Reflections of a local veteran and volunteer

Veterans Day remarks from Mike Parks follow

By Chiane Martin, American Red Cross Volunteer, Service to the Armed Forces

Veterans Day is a day, when as a country, we can sit back and reflect on the sacrifices made by the men and women of the U.S. Armed Forces. It is a day of remembrance, gratitude and honor.  As a veteran, I reflect on the personal sacrifices all veterans have made and we honor our brothers and sisters that we have lost along the way. Veterans Day is about showing homage to those who have made the ultimate sacrifice. The sacrifice of leaving everything they know and love behind to fight for their country. There is an immense sense of pride that a service member feels when they put on that uniform. That pride comes from knowing that they are fighting for something bigger than themselves.

Red Cross volunteer and US Army veteran Chiane Martin

The work that I do with the American Red Cross makes me feel that sense of pride again.

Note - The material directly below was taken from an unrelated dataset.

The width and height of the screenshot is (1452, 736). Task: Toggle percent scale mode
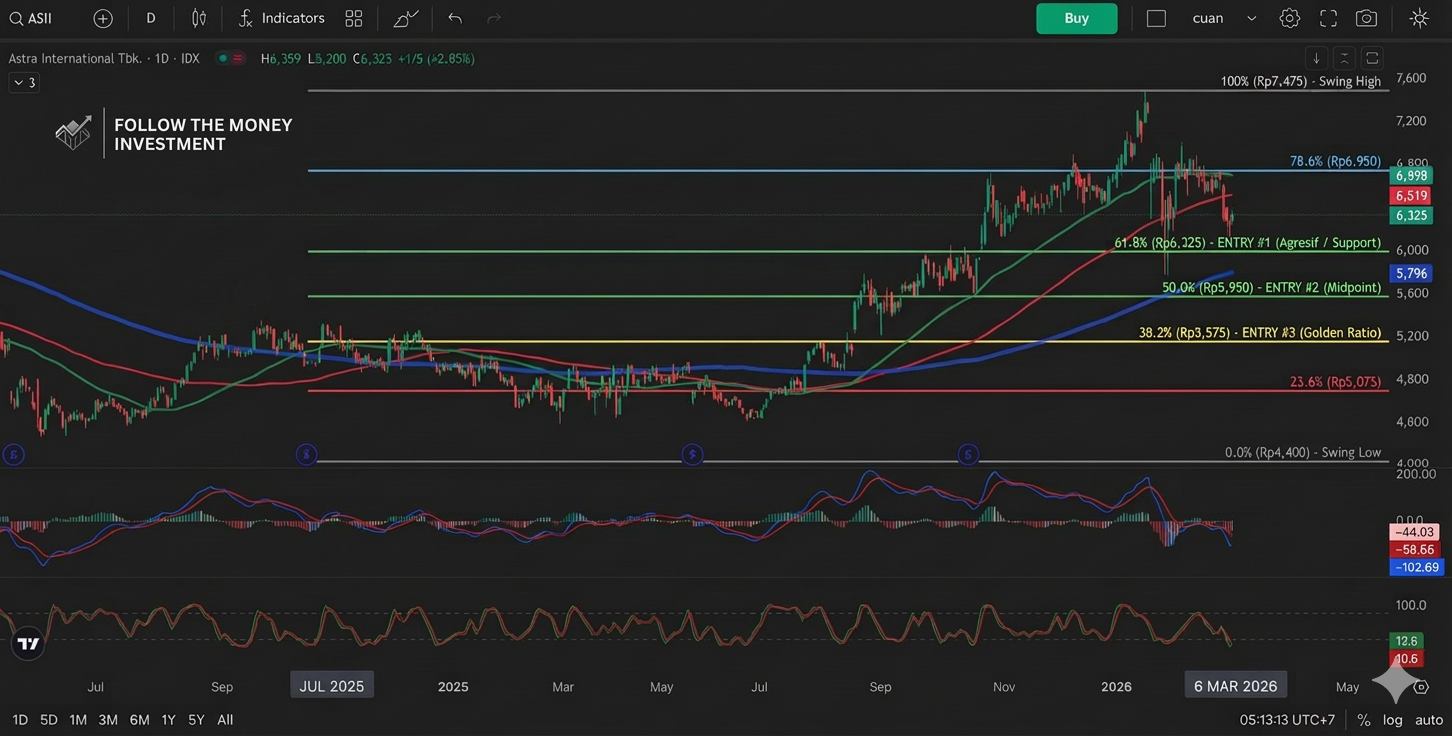coord(1364,719)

I am honored to provide my fellow service members and their families with the support they need during some of the most difficult and trying times in their lives. Having someone understand the challenges you’ve faced or are facing can make all the difference and I’m grateful to be given the opportunity to do just that.

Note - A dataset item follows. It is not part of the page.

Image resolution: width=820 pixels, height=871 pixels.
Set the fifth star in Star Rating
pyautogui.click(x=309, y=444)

There is an immense sense of pride that a service member feels when they put on that uniform. That pride comes from knowing that they are fighting for something bigger than themselves.

Chiane Martin

The Red Cross is a phenomenal organization and were helpful when I was in the military. I respect the work and dedication that I see put in by the Red Cross and couldn’t be more happy to be a part of it. Thank you to all the men and women past and present, who have made that ultimate sacrifice. Those that understood and upheld the mission of service before self. Those that took that oath and those who understand that the world is more important than themselves.

Happy Veterans Day,

Mike Parks’ Veterans Day message

By Mike Parks, Rear Admiral, US Coast Guard (retired)
Regional CEO, American Red Cross of Northern Ohio

This Thursday, November 11th, we will remember Veterans Day, which evolved from Armistice Day and was first proclaimed in 1919 by President Woodrow Wilson.  The term “armistice” refers to when warring parties agree to stop fighting.  President Wilson’s Armistice Day recognized the end of World War One when hostilities ceased at 11 a.m. on November 11, 1918 (the 11th hour, of the 11th day, of the 11th month).  The United States Congress changed Armistice Day to Veterans Day in 1954 to recognize Veterans of all U.S. wars. 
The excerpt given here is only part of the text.